Genève protestante s’inquiétait à la pensée que des Savoyards, des catholiques, pourraient devenir, chez elle, membres du corps souverain. Mais, inversement, les consciences catholiques, consciences de rois, consciences de peuples, s’éveillaient et se troublaient, h-la pensée que des paroisses catholiques allaient être attribuées à la République genevoise. Louis XVIII éprouvait toutes sortes de scrupules à céder à cet Etat protestant le catholique pays de Gex, et, finalement, Louis XVIII le gardait.
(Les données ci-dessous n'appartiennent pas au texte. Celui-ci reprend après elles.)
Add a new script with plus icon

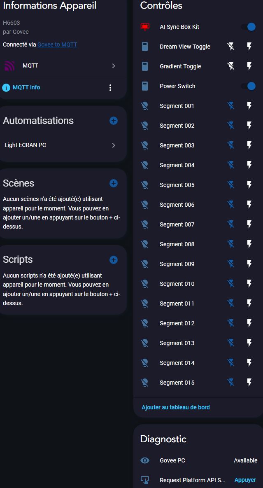pos(114,260)
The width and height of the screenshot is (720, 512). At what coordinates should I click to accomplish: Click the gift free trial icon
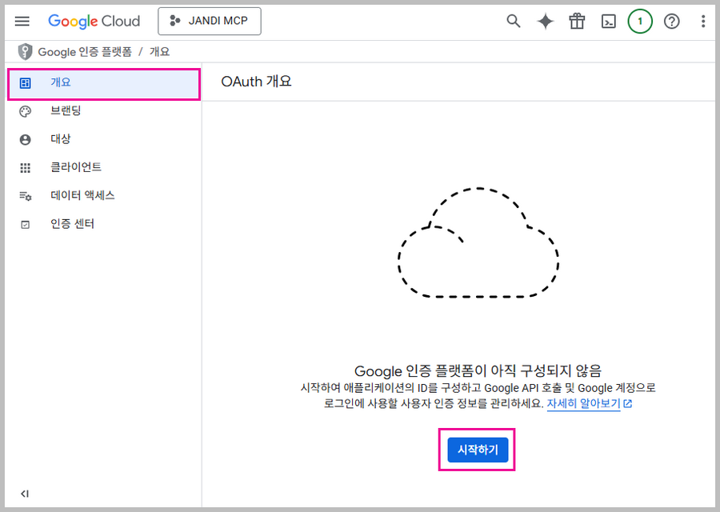577,22
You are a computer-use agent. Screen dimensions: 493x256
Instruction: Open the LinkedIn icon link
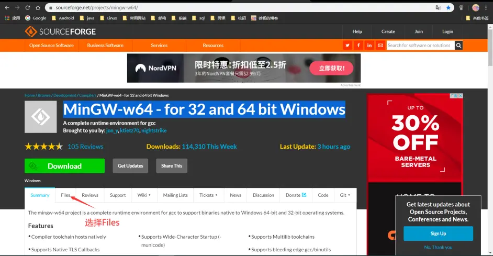coord(369,46)
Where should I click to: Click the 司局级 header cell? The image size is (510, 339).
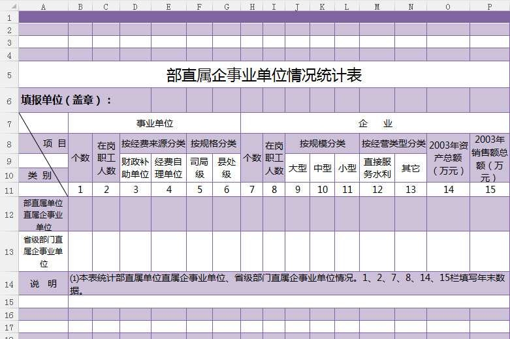[199, 168]
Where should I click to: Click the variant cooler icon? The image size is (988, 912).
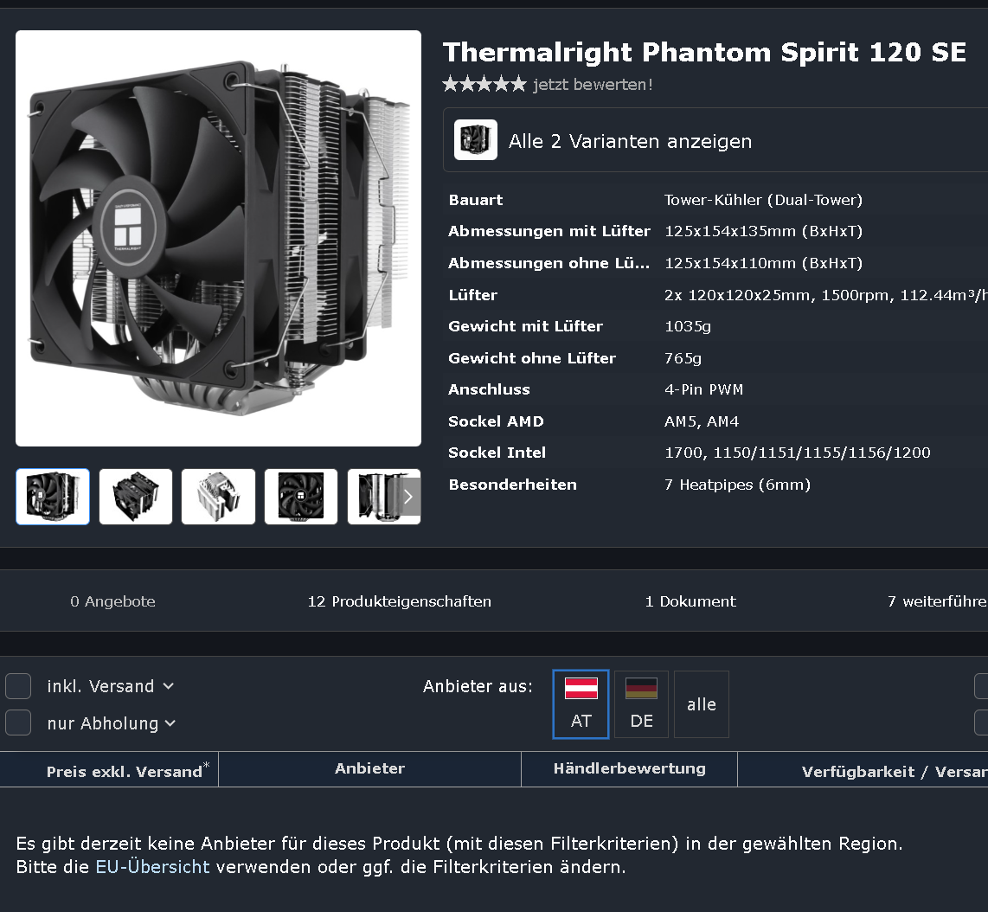[x=476, y=140]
Dans les communes savoyardes, une pétition circulait, représentant à la démocratie helvétique que la conduite constante de Genève envers les Savoyards et les catholiques n’était pas de nature à faire espérer des relations de confiance et de fraternité. Enfin Vuarin, par ses relations avec Noailles, avec Metternich, avec Pozzo di Borgo, combattait le démembrement de la Savoie, et du moins il obtenait que sa petite patrie, Collonges-sous-Salève, ne devint pas genevoise.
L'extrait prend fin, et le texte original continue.